"The technical side of things, how to build a watertight wooden ship, how to make rope and the almost sensual way to carve a figurehead, the most important part of a sailing vessel, is spot on"
AMAZON UK
AMAZON UK
Mystery
1800s
Scotland
There’s a body on the beach, and it looks like they drowned. This is
not unusual in Aberdeen in the 1840s and initially, it seemed that it was just
another accident. The local law will round up the usual suspects and life will
continue.
The deceased, Jimmie Crombie, was a sharp businessman; disliked by
everyone, from his wife Jessie to William Anderson, for whom he was building a
new ship. He owed everyone money, including John Grant, the man carving the
figurehead for Anderson’s ship. John is drawn into investigating when he sees
suspicious marks on the body which make it look like more than a drunken accident.
And he has his own reason to find out, an unsolved crime that he suffered from
still haunts him.

Stored records
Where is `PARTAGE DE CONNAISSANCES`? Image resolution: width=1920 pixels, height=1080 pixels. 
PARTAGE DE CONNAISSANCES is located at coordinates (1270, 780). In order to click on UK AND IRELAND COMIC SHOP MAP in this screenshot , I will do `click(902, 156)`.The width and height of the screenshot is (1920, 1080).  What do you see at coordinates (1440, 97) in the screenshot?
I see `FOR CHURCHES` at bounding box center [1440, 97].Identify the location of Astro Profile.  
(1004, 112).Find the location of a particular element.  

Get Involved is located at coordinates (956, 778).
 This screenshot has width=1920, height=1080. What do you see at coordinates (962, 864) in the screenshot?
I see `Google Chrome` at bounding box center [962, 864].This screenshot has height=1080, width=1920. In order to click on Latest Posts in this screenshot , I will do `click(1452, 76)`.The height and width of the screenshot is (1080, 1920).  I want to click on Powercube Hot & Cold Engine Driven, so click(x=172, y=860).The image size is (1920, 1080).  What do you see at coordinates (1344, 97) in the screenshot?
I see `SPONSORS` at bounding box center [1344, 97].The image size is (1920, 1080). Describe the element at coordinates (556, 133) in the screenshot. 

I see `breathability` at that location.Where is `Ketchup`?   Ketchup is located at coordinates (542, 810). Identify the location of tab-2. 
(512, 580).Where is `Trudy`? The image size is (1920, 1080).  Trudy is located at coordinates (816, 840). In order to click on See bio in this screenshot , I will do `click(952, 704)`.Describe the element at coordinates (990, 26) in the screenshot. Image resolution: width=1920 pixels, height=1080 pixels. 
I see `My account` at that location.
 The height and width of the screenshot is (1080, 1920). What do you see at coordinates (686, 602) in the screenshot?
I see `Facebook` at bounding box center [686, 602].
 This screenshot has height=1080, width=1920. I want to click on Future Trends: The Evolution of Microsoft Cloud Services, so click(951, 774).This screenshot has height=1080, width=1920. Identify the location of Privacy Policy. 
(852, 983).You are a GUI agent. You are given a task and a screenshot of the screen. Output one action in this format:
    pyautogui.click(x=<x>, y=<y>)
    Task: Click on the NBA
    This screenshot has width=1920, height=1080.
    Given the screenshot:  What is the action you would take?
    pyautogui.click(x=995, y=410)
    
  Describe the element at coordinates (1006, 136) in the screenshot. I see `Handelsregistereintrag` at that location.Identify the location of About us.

§ What the exercise asks: Reproduce the complete Aberdeen mystery novel description from above word for word.

§ Task result:
"The technical side of things, how to build a watertight wooden ship, how to make rope and the almost sensual way to carve a figurehead, the most important part of a sailing vessel, is spot on"
AMAZON UK
AMAZON UK
Mystery
1800s
Scotland
There’s a body on the beach, and it looks like they drowned. This is
not unusual in Aberdeen in the 1840s and initially, it seemed that it was just
another accident. The local law will round up the usual suspects and life will
continue.
The deceased, Jimmie Crombie, was a sharp businessman; disliked by
everyone, from his wife Jessie to William Anderson, for whom he was building a
new ship. He owed everyone money, including John Grant, the man carving the
figurehead for Anderson’s ship. John is drawn into investigating when he sees
suspicious marks on the body which make it look like more than a drunken accident.
And he has his own reason to find out, an unsolved crime that he suffered from
still haunts him.